Cholinesterase (ChE) inhibitory activity was measured using Ellman's method. The sample solution (50 μL) was mixed with DTNB (0.3 mM, 125 μL) and AChE (or BuChE, 0.026 unit/mL) solution (25 μL) in a Tris–HCl buffer (50 mM, pH 8.0) in a 96-well microplate and incubated for 15 min at 25°C. The reaction was then initiated with the addition of acetylthiocholine iodide (ATCI) or butyrylthiocholine chloride (BTCl) (1.5 mM, 25 μL). Similarly, a blank was prepared by adding sample solution to all reaction reagents without enzyme (AChE or BuChE) solution. The sample and blank absorbances were read at 405 nm after a 10 min incubation at 25°C. The absorbance of the blank was subtracted from that of the sample and the cholinesterase inhibitory activity was expressed as equivalents of galantamine. The values of the calibration curves: for AChE, absorbance = 2.104[µg galantamine] – 0.0033 (R2: 0.9992); for BChE, absorbance = 1.965[µg galantamine] + 0.0012 (R2: 0.9999)

Tyrosinase inhibitory activity was measured using the modified dopachrome method with L-DOPA as substrate. The sample solution (25 μL) was mixed with tyrosinase solution (200 unit/mL, 40 μL) and phosphate buffer (100 μL, pH 6.8) in a 96-well microplate and incubated for 15 min at 25°C. The reaction was then initiated with the addition of L-DOPA (10 mM, 40 μL). Similarly, a blank was prepared by adding sample solution to all reaction reagents without enzyme (tyrosinase) solution. The sample and blank absorbances were read at 492 nm after a 10 min incubation at 25°C. The absorbance of the blank was subtracted from that of the sample, and the tyrosinase inhibitory activity was expressed as equivalents of kojic acid. The value of the calibration curve: absorbance = 1.5235[mg kojic acid] + 0.0055 (R2: 0.9981).

α-Amylase inhibitory activity was performed using Caraway–Somogyi iodine/potassium iodide (IKI) method. The sample solution (25 μL) was mixed with α-amylase solution (50 μL) in a phosphate buffer (pH 6.9 with 6 mM sodium chloride) in a 96-well microplate and incubated for 10 min at 37°C. After pre-incubation, the reaction was initiated with the addition of starch solution (50 μL, 0.05%). Similarly, a blank was prepared by adding sample solution to all reaction reagents without an enzyme (α-amylase) solution. The reaction mixture was incubated 10 min at 37°C. The reaction was then stopped with the addition of HCl (25 μL, 1 M). This was followed by addition of the iodine-potassium iodide solution (100 μL).

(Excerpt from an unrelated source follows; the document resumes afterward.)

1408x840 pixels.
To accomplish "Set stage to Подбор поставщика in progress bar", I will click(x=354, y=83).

The sample and blank absorbances were read at 630 nm. The absorbance of the blank was subtracted from that of the sample and the α-amylase inhibitory activity was expressed as equivalents of acarbose. The value of the calibration curve: absorbance = 2.9996[mg acarbose] + 0.006 (R2: 0.9952)

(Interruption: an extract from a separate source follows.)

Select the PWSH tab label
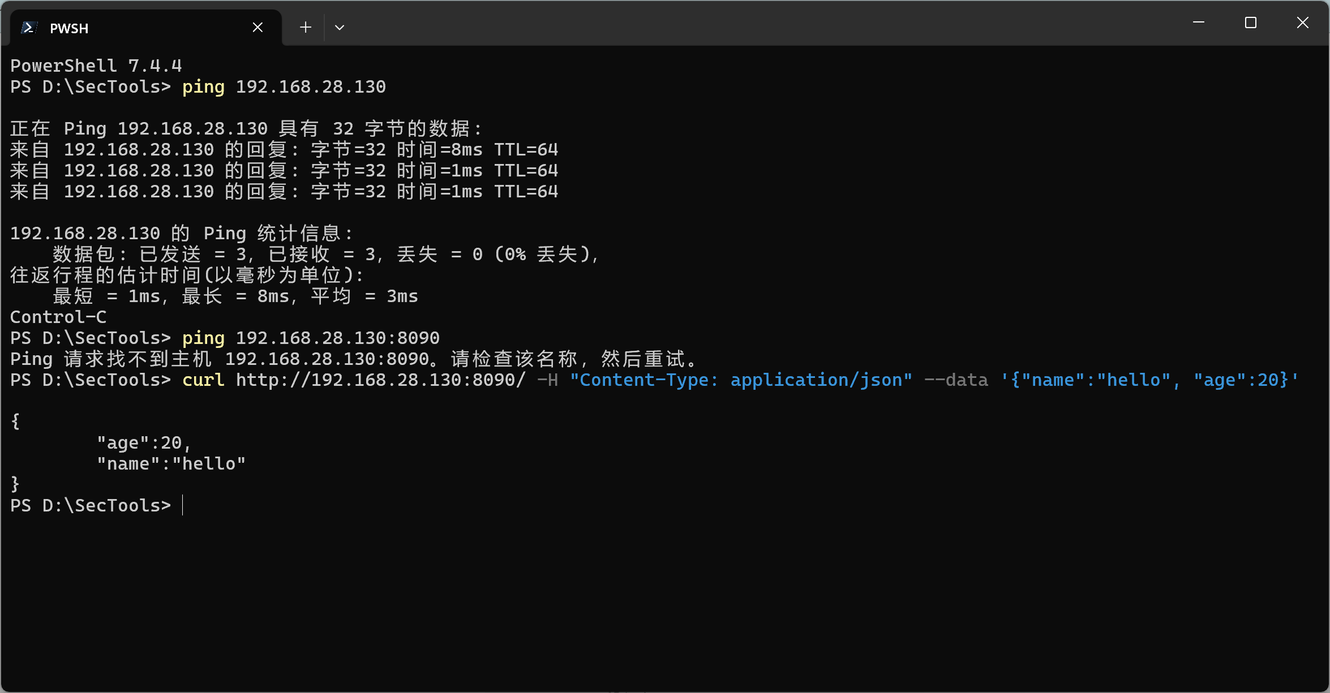This screenshot has width=1330, height=693. (69, 28)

For α-glucosidase inhibitory activity, the sample solution (50 μL) was mixed with glutathione (1 mg/mL, 50 μL), α-glucosidase solution (0.2 unit/mL, 50 μL) in a phosphate buffer (pH 6.8) and PNPG (10 mM, 50 μL) in a 96-well microplate and incubated for 15 min at 37°C. Similarly, a blank was prepared by adding sample solution to all reaction reagents without enzyme (α-glucosidase) solution. The reaction was then stopped with the addition of sodium carbonate (50 μL, 0.2 M). The sample and blank absorbances were read at 400 nm. The absorbance of the blank was subtracted from that of the sample and the α-glucosidase inhibitory activity was expressed as equivalents of acarbose. The value of the calibration curve: absorbance = 8.704[mg acarbose] + 0.0157 (R2: 0.9961). In Supplementary Material , Figure S1–S5 were reported the calibration curves used for enzyme inhibitory activity.

Statistical Analysis

All of the assays were carried out in triplicate. Results obtained from all the assays were presented as mean and standard deviation values (mean ± SD). ANOVA (one-way analysis of variance) and Tukey's honestly significant difference post hoc test with α = 0.05 (SPSS v. 22.0) were used to determine the differences between the assays. The Pearson linear correlation was used to evaluate the association between the results.

Results and Discussion

Determination of the Total Phenolic, Flavonoid, and Condensed Tannin Content and Quantitative LC–ESI–MS/MS Analysis

In order to obtain a possible correlation between biological activities and bioactive compounds present in the extracts, it is necessary to evaluate the total phenolic, flavonoid, and condensed tannin content. This information, even if not completely useful for the plant extract characterization, allows us to better highlight that some of the biological activities could be related not only to the single compounds but also to the phytocomplex. The results are presented in Table 2 .

Table 2.

Total phenolics, flavonoids, and condensed tannins of S. perfoliata extracts.x

Samples Total phenolics
(mg GAEs/g extract)		 Total flavonoids
(mg QEs/g extract)		 Total condensed tannins
(mg CEs/g extract)
Ethyl acetate 36.68 ± 0.38c 21.96 ± 0.25c 7.41 ± 0.04b
Methanol 41.64 ± 0.99b 40.90 ± 1.80a 10.65 ± 0.28a
Water 52.18 ± 0.75a 29.13 ± 0.26b 10.76 ± 0.05a
Open in a new tab

xDifferent subscripts in the same column indicate significant difference (by ANOVA, p < 0.05). GAEs, QEs, and CEs, gallic acid, quercetin, and catechin equivalents, respectively.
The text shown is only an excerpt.